(Saved data entries)
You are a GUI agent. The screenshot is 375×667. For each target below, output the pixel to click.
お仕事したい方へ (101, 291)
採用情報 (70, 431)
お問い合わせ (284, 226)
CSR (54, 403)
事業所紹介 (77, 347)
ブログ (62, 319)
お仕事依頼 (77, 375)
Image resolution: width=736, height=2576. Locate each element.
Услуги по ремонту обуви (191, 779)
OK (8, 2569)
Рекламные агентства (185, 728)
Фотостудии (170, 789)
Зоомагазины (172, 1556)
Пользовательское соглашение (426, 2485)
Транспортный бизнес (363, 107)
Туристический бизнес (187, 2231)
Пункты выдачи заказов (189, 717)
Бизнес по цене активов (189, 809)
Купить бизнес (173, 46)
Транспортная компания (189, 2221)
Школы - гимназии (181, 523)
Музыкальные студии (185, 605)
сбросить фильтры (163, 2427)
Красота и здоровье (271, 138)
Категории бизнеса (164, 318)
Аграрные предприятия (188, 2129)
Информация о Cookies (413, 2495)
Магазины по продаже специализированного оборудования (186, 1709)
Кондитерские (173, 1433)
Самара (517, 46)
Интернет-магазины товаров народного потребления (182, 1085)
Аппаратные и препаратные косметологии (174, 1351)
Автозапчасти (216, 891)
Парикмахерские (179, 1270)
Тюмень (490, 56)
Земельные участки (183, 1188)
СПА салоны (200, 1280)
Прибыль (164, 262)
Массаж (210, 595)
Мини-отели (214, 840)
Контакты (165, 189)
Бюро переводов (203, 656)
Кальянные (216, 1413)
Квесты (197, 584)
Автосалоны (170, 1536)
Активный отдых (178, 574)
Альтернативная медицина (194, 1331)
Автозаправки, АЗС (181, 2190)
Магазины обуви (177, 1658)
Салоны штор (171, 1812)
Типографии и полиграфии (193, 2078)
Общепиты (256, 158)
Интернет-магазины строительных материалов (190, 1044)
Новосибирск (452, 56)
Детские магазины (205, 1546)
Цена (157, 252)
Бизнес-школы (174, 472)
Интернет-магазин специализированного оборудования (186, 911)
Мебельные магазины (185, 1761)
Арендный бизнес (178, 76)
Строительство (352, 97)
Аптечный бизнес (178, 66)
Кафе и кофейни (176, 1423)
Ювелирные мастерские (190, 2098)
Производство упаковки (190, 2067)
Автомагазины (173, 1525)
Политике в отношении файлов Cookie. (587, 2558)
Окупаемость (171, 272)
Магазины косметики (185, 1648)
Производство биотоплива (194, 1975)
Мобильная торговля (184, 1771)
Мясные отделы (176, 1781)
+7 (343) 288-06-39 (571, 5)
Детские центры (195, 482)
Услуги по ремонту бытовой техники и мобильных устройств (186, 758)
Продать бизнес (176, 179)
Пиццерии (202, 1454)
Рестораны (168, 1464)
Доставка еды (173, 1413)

Description of the task
Exact duplication of all the data above is expected.

Your response
You are a GUI agent. The screenshot is 375×667. For each target below, output the pixel to click.
お仕事したい方へ (101, 291)
採用情報 (70, 431)
お問い合わせ (284, 226)
CSR (54, 403)
事業所紹介 (77, 347)
ブログ (62, 319)
お仕事依頼 (77, 375)
Image resolution: width=736, height=2576. Locate each element.
Услуги по ремонту обуви (191, 779)
OK (8, 2569)
Рекламные агентства (185, 728)
Фотостудии (170, 789)
Зоомагазины (172, 1556)
Пользовательское соглашение (426, 2485)
Транспортный бизнес (363, 107)
Туристический бизнес (187, 2231)
Пункты выдачи заказов (189, 717)
Бизнес по цене активов (189, 809)
Купить бизнес (173, 46)
Транспортная компания (189, 2221)
Школы - гимназии (181, 523)
Музыкальные студии (185, 605)
сбросить фильтры (163, 2427)
Красота и здоровье (271, 138)
Категории бизнеса (164, 318)
Аграрные предприятия (188, 2129)
Информация о Cookies (413, 2495)
Магазины по продаже специализированного оборудования (186, 1709)
Кондитерские (173, 1433)
Самара (517, 46)
Интернет-магазины товаров народного потребления (182, 1085)
Аппаратные и препаратные косметологии (174, 1351)
Автозапчасти (216, 891)
Парикмахерские (179, 1270)
Тюмень (490, 56)
Земельные участки (183, 1188)
СПА салоны (200, 1280)
Прибыль (164, 262)
Массаж (210, 595)
Мини-отели (214, 840)
Контакты (165, 189)
Бюро переводов (203, 656)
Кальянные (216, 1413)
Квесты (197, 584)
Автосалоны (170, 1536)
Активный отдых (178, 574)
Альтернативная медицина (194, 1331)
Автозаправки, АЗС (181, 2190)
Магазины обуви (177, 1658)
Салоны штор (171, 1812)
Типографии и полиграфии (193, 2078)
Общепиты (256, 158)
Интернет-магазины строительных материалов (190, 1044)
Новосибирск (452, 56)
Детские магазины (205, 1546)
Цена (157, 252)
Бизнес-школы (174, 472)
Интернет-магазин специализированного оборудования (186, 911)
Мебельные магазины (185, 1761)
Арендный бизнес (178, 76)
Строительство (352, 97)
Аптечный бизнес (178, 66)
Кафе и кофейни (176, 1423)
Ювелирные мастерские (190, 2098)
Производство упаковки (190, 2067)
Автомагазины (173, 1525)
Политике в отношении файлов Cookie. (587, 2558)
Окупаемость (171, 272)
Магазины косметики (185, 1648)
Производство биотоплива (194, 1975)
Мобильная торговля (184, 1771)
Мясные отделы (176, 1781)
+7 (343) 288-06-39 (571, 5)
Детские центры (195, 482)
Услуги по ремонту бытовой техники и мобильных устройств (186, 758)
Продать бизнес (176, 179)
Пиццерии (202, 1454)
Рестораны (168, 1464)
Доставка еды (173, 1413)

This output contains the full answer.